Page excerpt —
--- BEGIN ---
Abstract
In the last few years, web technologies and thus social media have shown an immense growth. Social
media allow users to share their experiences with others and influence connected people. Users can post their views and opinions in the form of blogs, reviews, status updates, tweets, etc. This large volume of data calls for quick and powerful automatic analytics system in order to gain useful insights about user’s tastes.
Sentiment Analysis is a study of human behavior in which we extract user opinions and emotions
from plain text. Sentiment Analysis is a combination of natural language processing, computational
linguistics and information extraction and is applied to extract subjective information from text.
Every textual information can be categorized into two main classes: Opinions and Facts. Facts are
objective sentences describing some events or people or organizations which are not deniable. A good example of factual data are news articles. News articles contains the exact and correct information
about the event. Opinions on the other hand are usually subjective expressions which describe people’s
sentiments, feelings or emotions.
The key task in sentiment analysis is to extract the attitude of the speaker or writer towards a subject.
Sentiment classification can be considered as a two class (subjective vs objective) classification at top
level which can be further segmented to two more classes (Positive and Negative). In general literature,
sentiment analysis is primarily done as positive vs negative classification task with little (almost zero)
focus on subjective vs objective classification.
Web has proved to be a good source of subjective information (opinionated text) in form of reviews,
blogs, forum posts, etc. but there are some cases where we face the problem of information overload.
In this research, we worked on Product and Movie Reviews, Blogs and Tweets. Each of these genres of
user-generated content exhibit some unique qualities which differentiate them from each other. Reviews
range from few words to few paragraphs and generally talk about the specific object. Tweets on the other hand are just 140 characters and due to this character limit they are noisy, unstructured but object specific. Blogs are document like big and generally talk about one or more objects simultaneously. We can find hundreds of websites providing opinionated user-generated content, it is difficult to go through all and then make some decision. Thus, automated sentiment detection and summarization is an important task. From product and movie reviews, we extracted N-Gram based features with and without part-of-speech information and devised a scoring function to find the subjectivity expressed in the text. We also tested the same set of features on various supervised machine learning algorithms like SVM, NB, MLP, etc and proved the close correctness of our proposed scoring function. Sentiment lexicons also prove to be a useful resource in identifying the polarity of opinion expressed in text.
We use SentiWordNet as our base lexicon to identify the opinion expressed in reviews. Our methods
outperform the previous benchmark accuracies by 3-5%.
--- END ---
Given records —
--- BEGIN ---
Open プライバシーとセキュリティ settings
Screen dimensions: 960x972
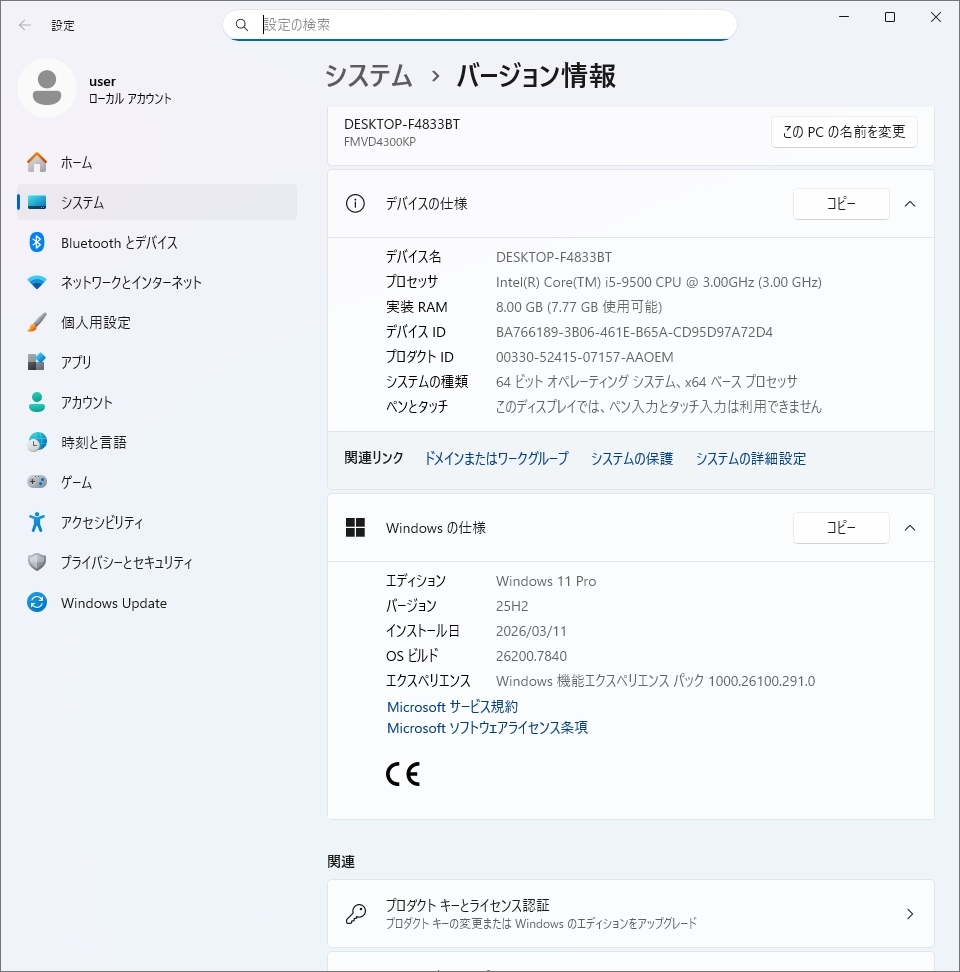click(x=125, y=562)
--- END ---
--- BEGIN ---
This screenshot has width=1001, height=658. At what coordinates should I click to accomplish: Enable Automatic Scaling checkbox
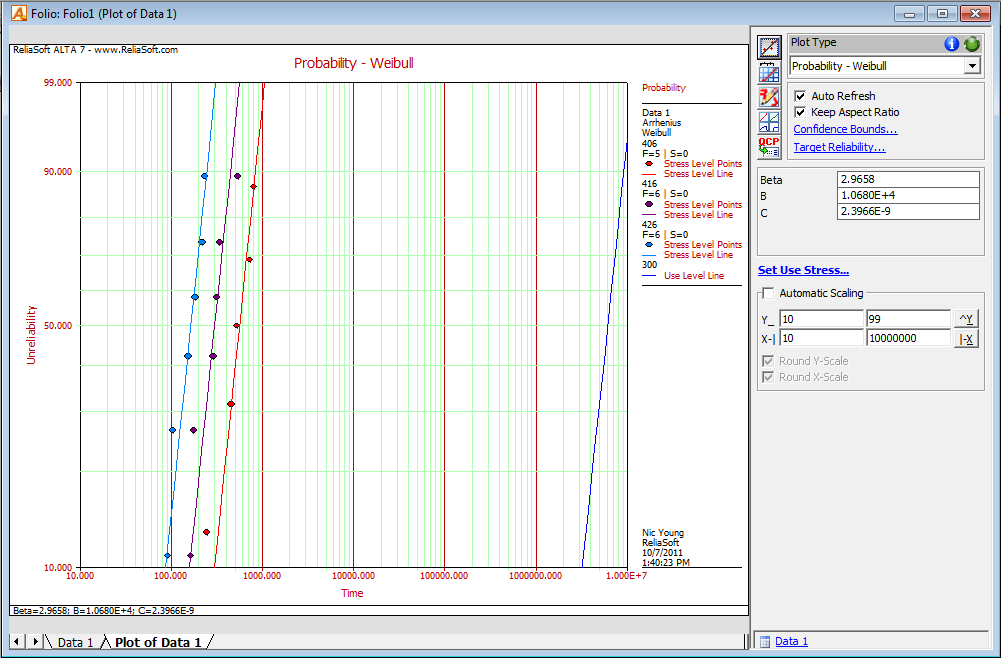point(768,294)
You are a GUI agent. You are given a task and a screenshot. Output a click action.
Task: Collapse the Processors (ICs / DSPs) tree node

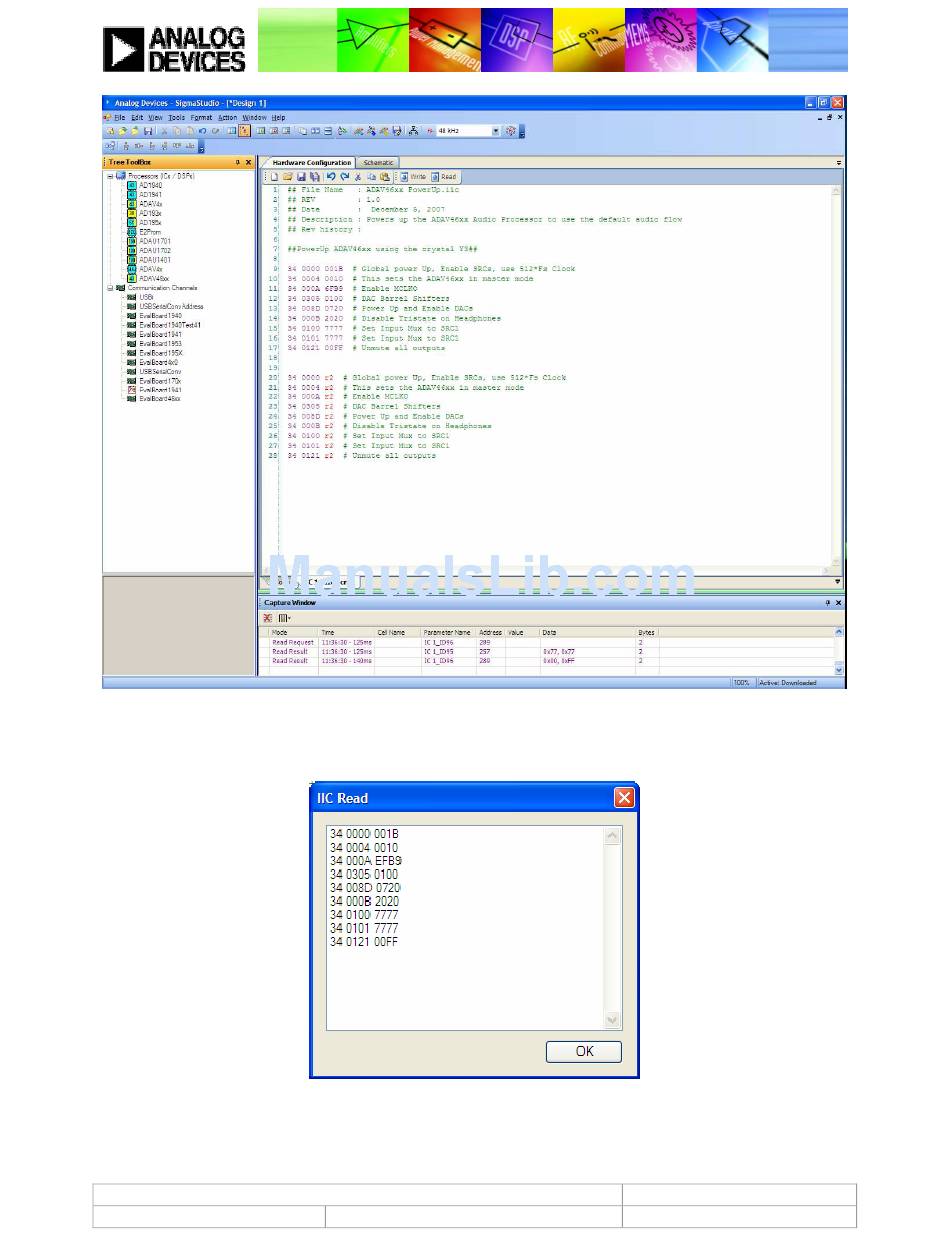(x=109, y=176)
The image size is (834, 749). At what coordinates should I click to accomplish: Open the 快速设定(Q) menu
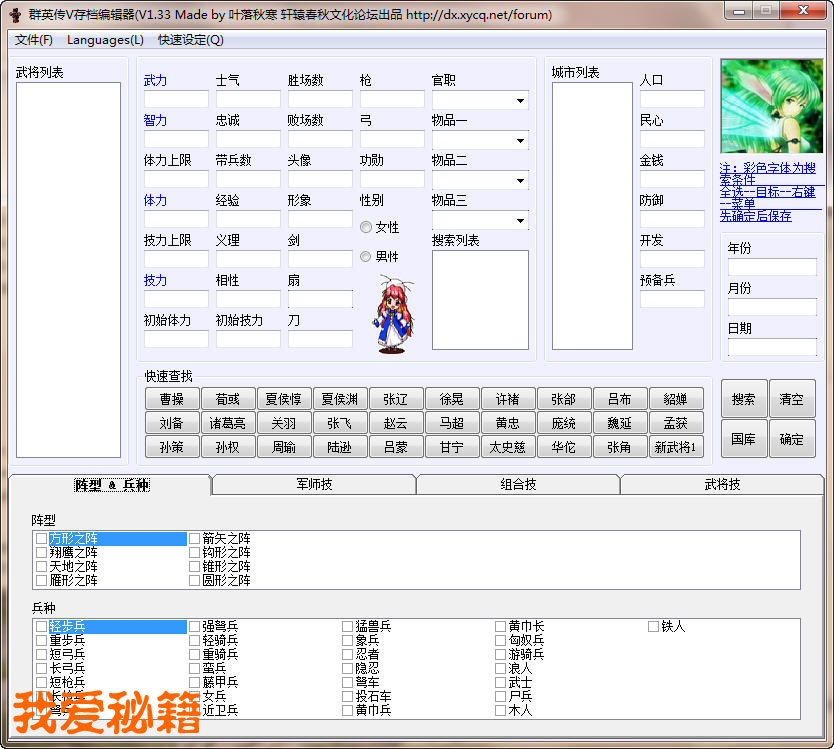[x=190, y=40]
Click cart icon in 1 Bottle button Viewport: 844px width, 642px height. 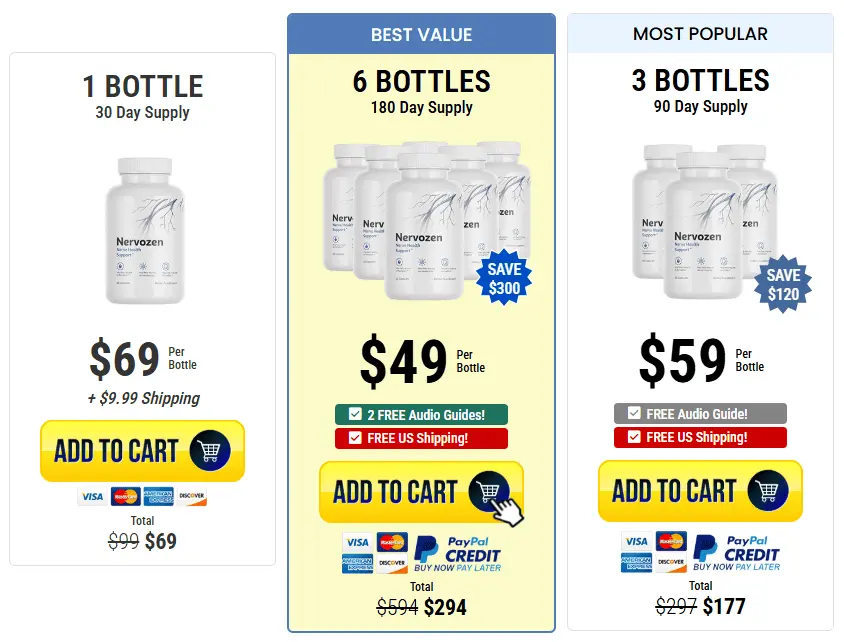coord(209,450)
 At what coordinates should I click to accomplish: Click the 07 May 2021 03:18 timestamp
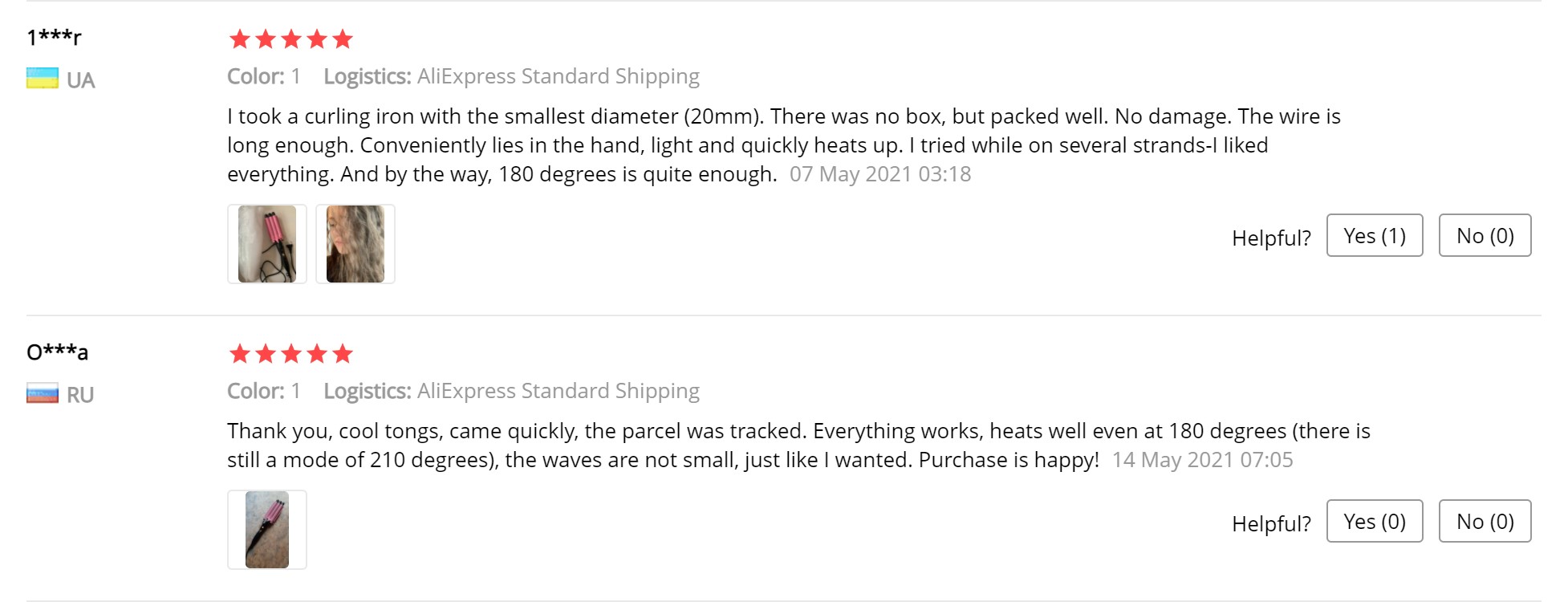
--- END ---
--- BEGIN ---
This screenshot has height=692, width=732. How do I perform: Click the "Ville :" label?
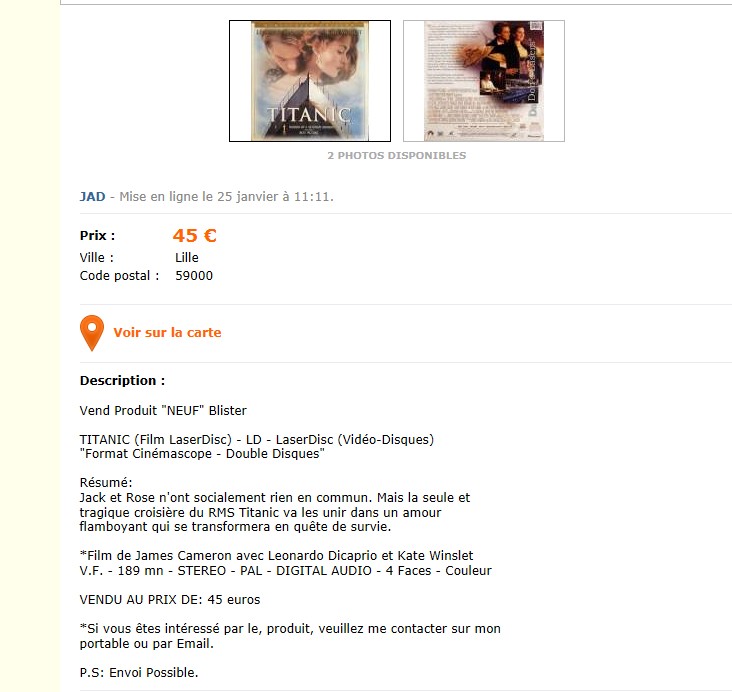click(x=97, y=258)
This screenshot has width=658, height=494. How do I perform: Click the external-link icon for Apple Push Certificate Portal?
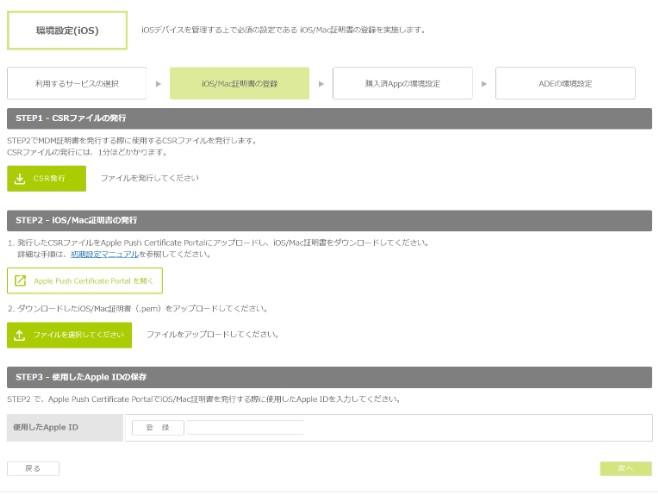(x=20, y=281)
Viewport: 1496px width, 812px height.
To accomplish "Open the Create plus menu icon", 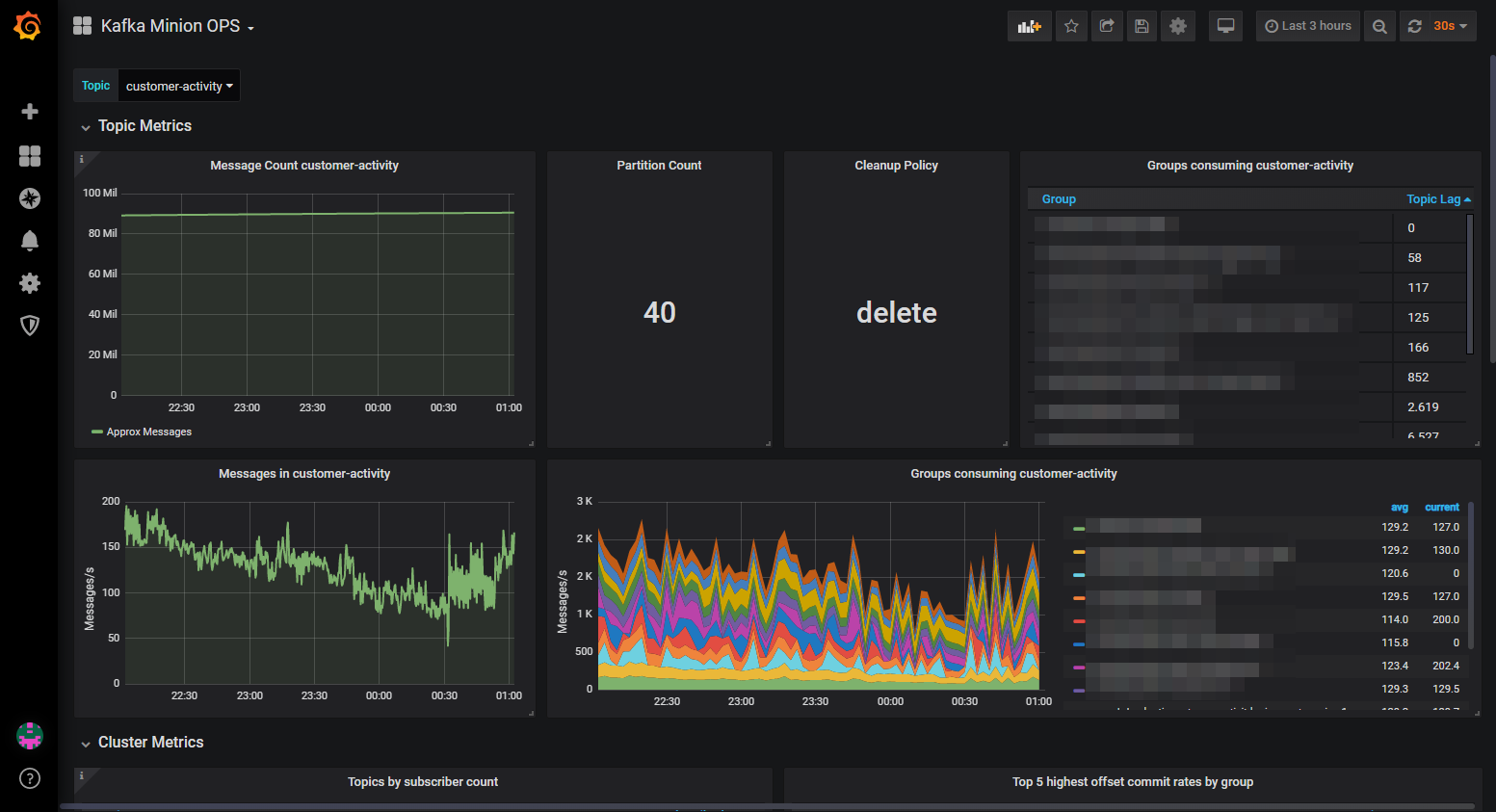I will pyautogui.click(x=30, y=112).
--- END ---
Exercise instructions —
**a)** From the sentiment analysis abstract above the lines, transcribe the passage starting with "Sentiment classification can" and going on through "of information overload.".
**b)** In the sentiment analysis abstract, by how much do the authors' methods outperform the previous benchmark accuracies?

Results of the tasks —
**a)**
Sentiment classification can be considered as a two class (subjective vs objective) classification at top
level which can be further segmented to two more classes (Positive and Negative). In general literature,
sentiment analysis is primarily done as positive vs negative classification task with little (almost zero)
focus on subjective vs objective classification.
Web has proved to be a good source of subjective information (opinionated text) in form of reviews,
blogs, forum posts, etc. but there are some cases where we face the problem of information overload.

**b)** By 3-5%.